== Segment start ==

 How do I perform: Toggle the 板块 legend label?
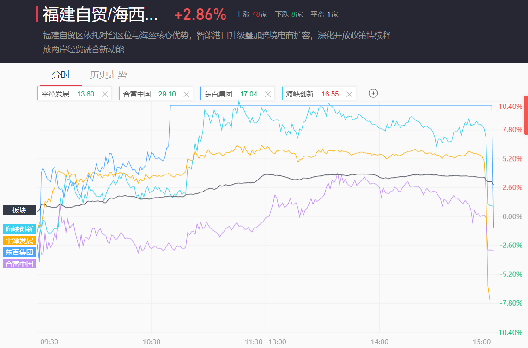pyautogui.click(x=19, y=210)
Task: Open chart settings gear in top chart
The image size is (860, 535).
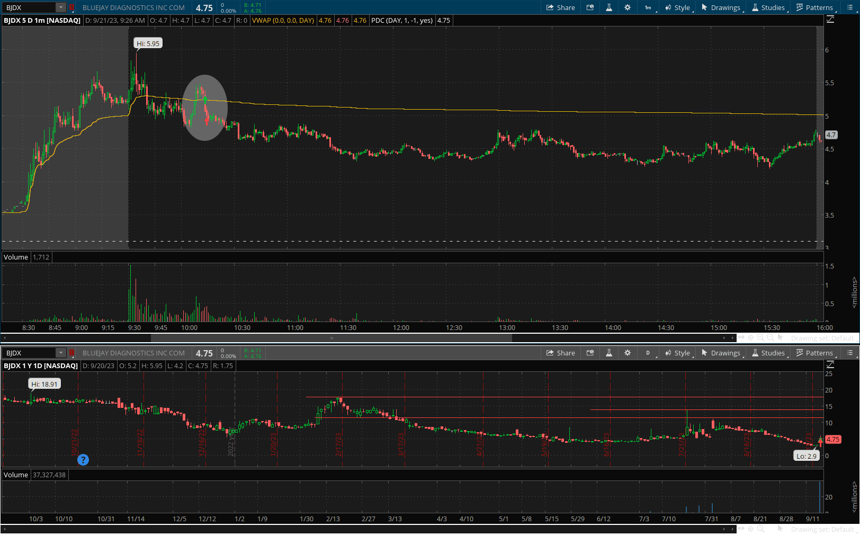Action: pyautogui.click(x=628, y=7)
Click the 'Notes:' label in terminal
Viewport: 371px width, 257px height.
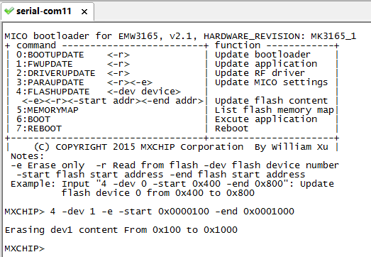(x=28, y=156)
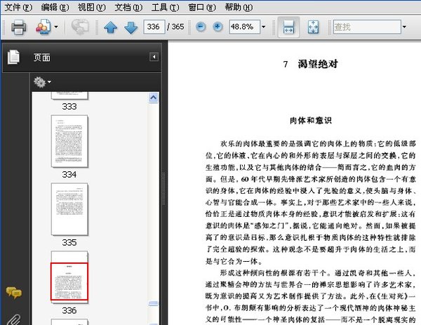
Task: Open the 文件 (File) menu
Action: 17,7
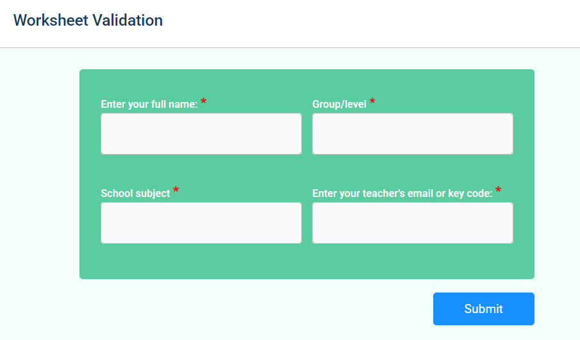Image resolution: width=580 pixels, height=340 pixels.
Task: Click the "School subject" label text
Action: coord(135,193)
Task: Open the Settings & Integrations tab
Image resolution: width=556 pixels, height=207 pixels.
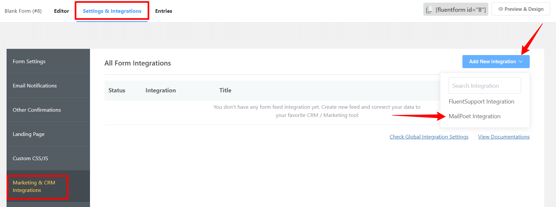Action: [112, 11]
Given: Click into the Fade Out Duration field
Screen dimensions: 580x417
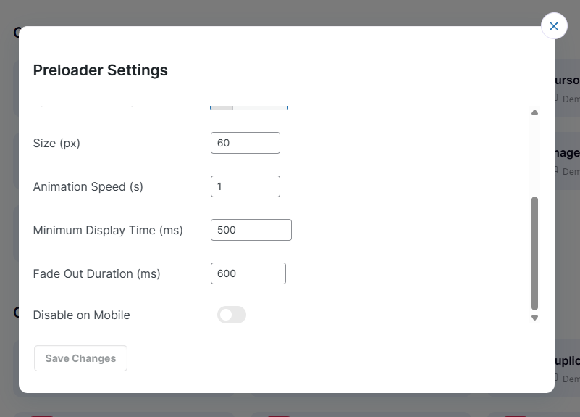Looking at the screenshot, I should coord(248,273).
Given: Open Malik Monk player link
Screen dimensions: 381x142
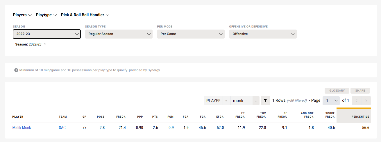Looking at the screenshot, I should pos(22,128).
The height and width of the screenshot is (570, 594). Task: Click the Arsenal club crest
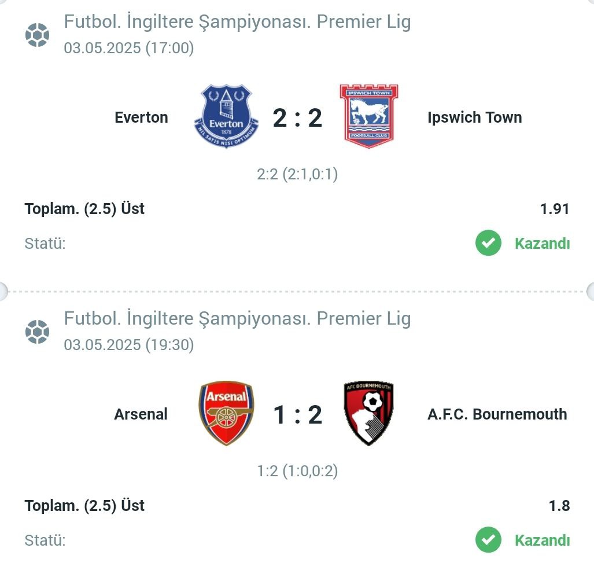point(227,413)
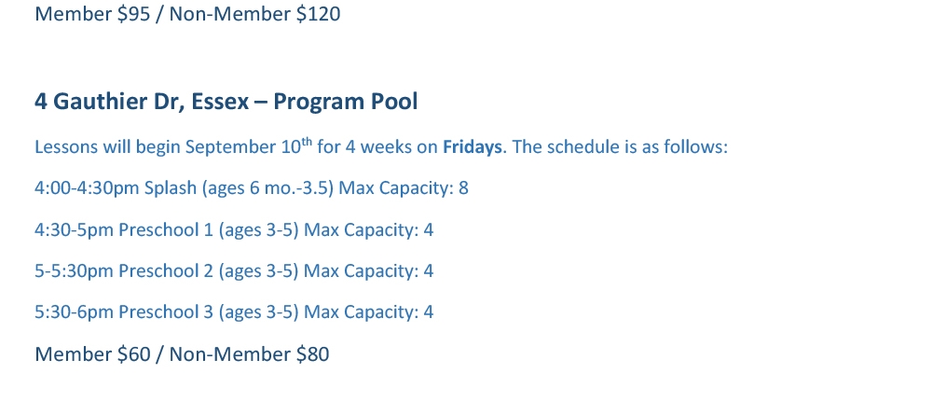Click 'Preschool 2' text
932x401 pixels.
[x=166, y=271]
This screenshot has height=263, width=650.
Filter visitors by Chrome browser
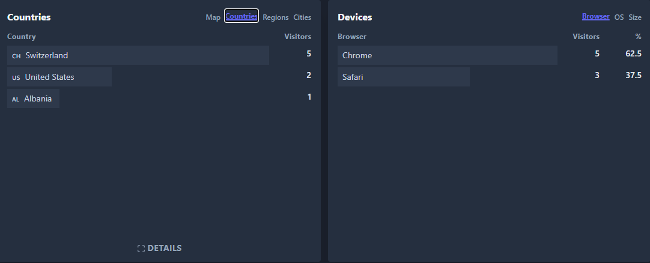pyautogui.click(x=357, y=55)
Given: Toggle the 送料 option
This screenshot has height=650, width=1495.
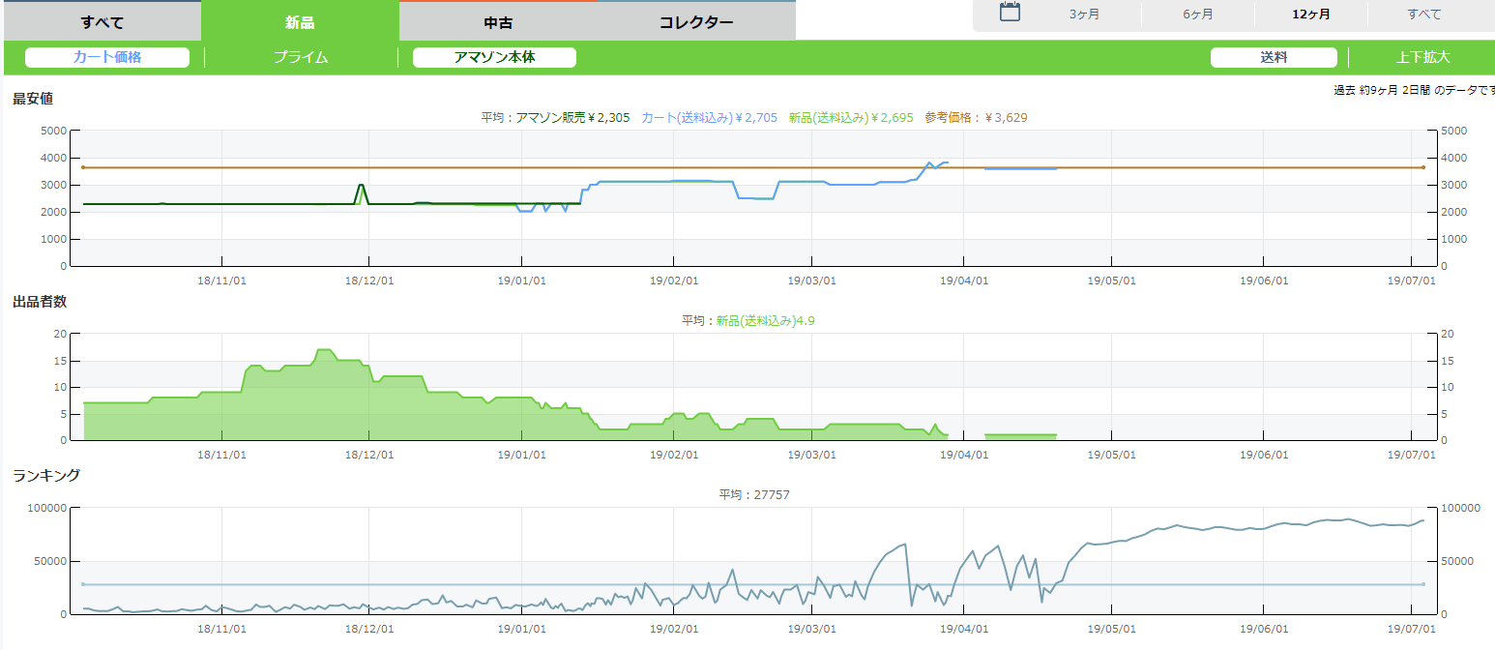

== Segment end ==

§ WHAT YOU NEED TO DO: Word for word, restate the lines above from the one with "Click the 'Notes:' label in terminal" through the one with "This screenshot has height=263, width=650.", keeping both ends and dropping the pictures.

§ EXPECTED ANSWER:
Click the 'Notes:' label in terminal
Viewport: 371px width, 257px height.
(x=28, y=156)
Task: Open the 文件 (File) menu
Action: 17,7
Image resolution: width=580 pixels, height=340 pixels.
Task: Click the "School subject" label text
Action: coord(135,193)
Task: Open the Settings & Integrations tab
Image resolution: width=556 pixels, height=207 pixels.
Action: [112, 11]
Given: Click into the Fade Out Duration field
Screen dimensions: 580x417
Looking at the screenshot, I should coord(248,273).
Given: Open Malik Monk player link
Screen dimensions: 381x142
Looking at the screenshot, I should pos(22,128).
The height and width of the screenshot is (570, 594). Task: Click the Arsenal club crest
point(227,413)
Click 'Preschool 2' text
932x401 pixels.
[x=166, y=271]
This screenshot has height=263, width=650.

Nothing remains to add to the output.